Она расслабленно сидела на стуле у дивана, вытянув коротенькие ножки в пыльных ботинках, ее лицо празднично сияло, она обмахивалась платком, отклеивала пальцами волосы, прилипшие к потным вискам, развязывала синенький галстук и говорила ликующим голосом:
– Клим, голубчик! Знаешь, – вышел «Манифест Российской социал-демократической партии». Замечательно написан! Нет, ты подумай – у нас – партия!
– У кого это, у нас? – спросил Клим, надевая очки.
– Ну, господи! У нас, в России! Ты пойми: ведь это значит – конец спорам и дрязгам, каждый знает, что ему делать, куда идти. Там прямо сказано о необходимости политической борьбы, о преемственной связи с народниками – понимаешь?
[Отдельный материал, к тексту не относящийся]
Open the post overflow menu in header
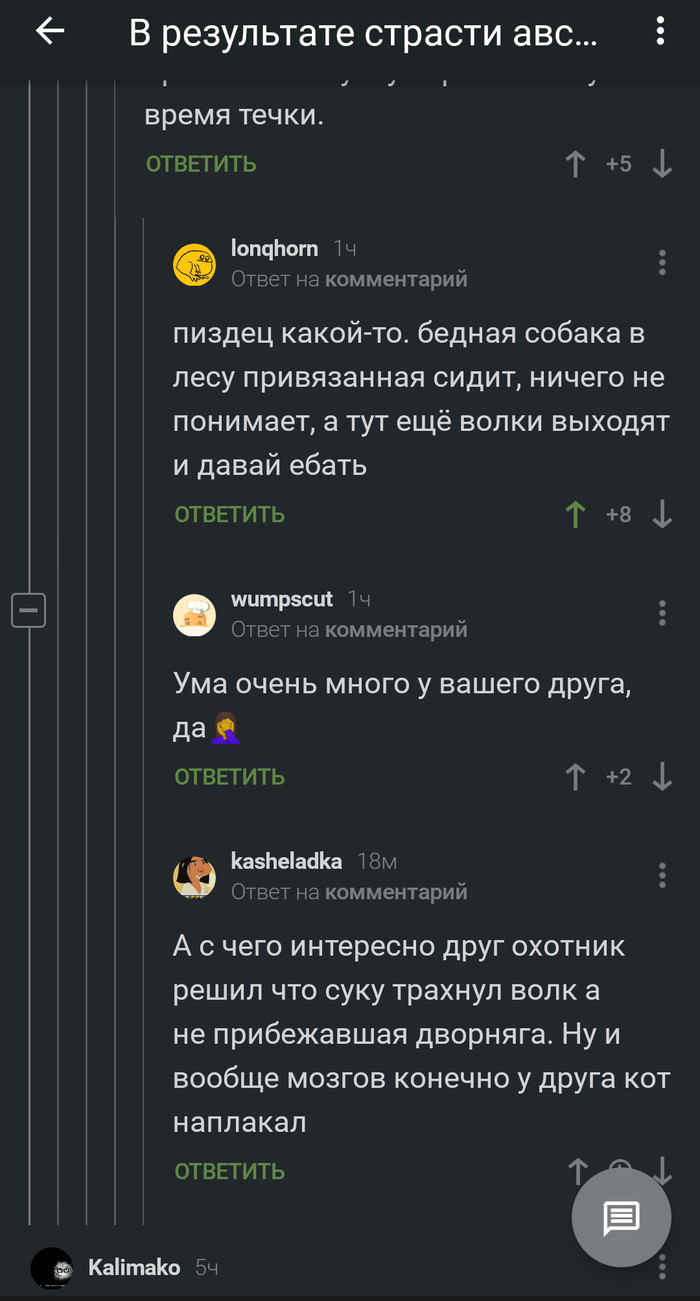Screen dimensions: 700x1301 [660, 32]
От восторга она потела все обильнее. Сорвав галстук, расстегнула ворот кофточки:
– Задыхаюсь!
И, сопровождая слова жестами марионетки, она стала цитировать «Манифест», а Самгин вдруг вспомнил, что, когда в селе поднимали колокол, он, удрученно идя на дачу, заметил молодую растрепанную бабу или девицу с лицом полуумной, стоя на коленях и крестясь на церковь, она кричала фабриканту бутылок:
«Господи! Дай тебе господи! Пошли тебе господи!» Найдя в Любаше сходство с этой бабой, Самгин невольно рассмеялся и этим усилил ее радость, похлопывая его по колену пухлой лапкой, она вскрикивала:
– Не правда ли? Главное: хорошие люди перестанут злиться друг на друга, и – все за. живое дело!
Самгин тихонько ударил ее по руке, хотя желал бы ударить сильнее.
– О «Манифесте» ты мне расскажешь после, а теперь...
– Варвара? – спросила она. – Представь, поехала играть; «Хочу, говорит, проверить себя...»
– Я – не о ней. Актриса она – не более, чем ты и всякая другая женщина...
Любаша показала ему язык.
– Дурачок ты, а не скептик! Она – от тоски по тебе, а ты... какой жестокосердный Ловелас! И – чего ты зазнаешься, не понимаю? А знаешь, Лида отправилась – тоже с компанией – в Заволжье, на Керженец. Писала, что познакомилась с каким-то Берендеевым, он исследует сектантство. Она тоже – от скуки все это. Антисоциальная натура, вот что... Анфимьевна, мать родная, дайте чего-нибудь холодного!
– Не дам холодного, – сурово ответила Анфимьевна, входя с охапкой стиранного белья. – Сначала поесть надо, после – молока принесу, со льда...
Самгин не находил минуты, чтобы сделать выговор, да уже и не очень хотел этого, забавное возбуждение Любаши несколько примиряло с нею.
– Да, – забыла сказать, – снова обратилась она к Самгину, – Маракуев получил год «Крестов». Ипатьевский признан душевнобольным и выслан на родину, в Дмитров, рабочие – сидят, за исключением Сапожникова, о котором есть сведения, что он болтал. Впрочем, еще один выслан на родину, – Одинцов.
Вскочив со стула, она пошла к двери.
– Переоденусь, пока не растаяла. Но в дверях круто повернулась и, схватясь за голову, пропела:
– Ой, Климуша, с каким я марксистом познакомила-ась! Это, я тебе скажу... ух! Голос – бархатный. И, понимаешь, точно корабль плавает... эдакий – на всех парусах! И – до того все в нем определенно... Ты смеешься? Глупо. Я тебе скажу: такие, как он, делают историю. Он... на Желябова похож, да!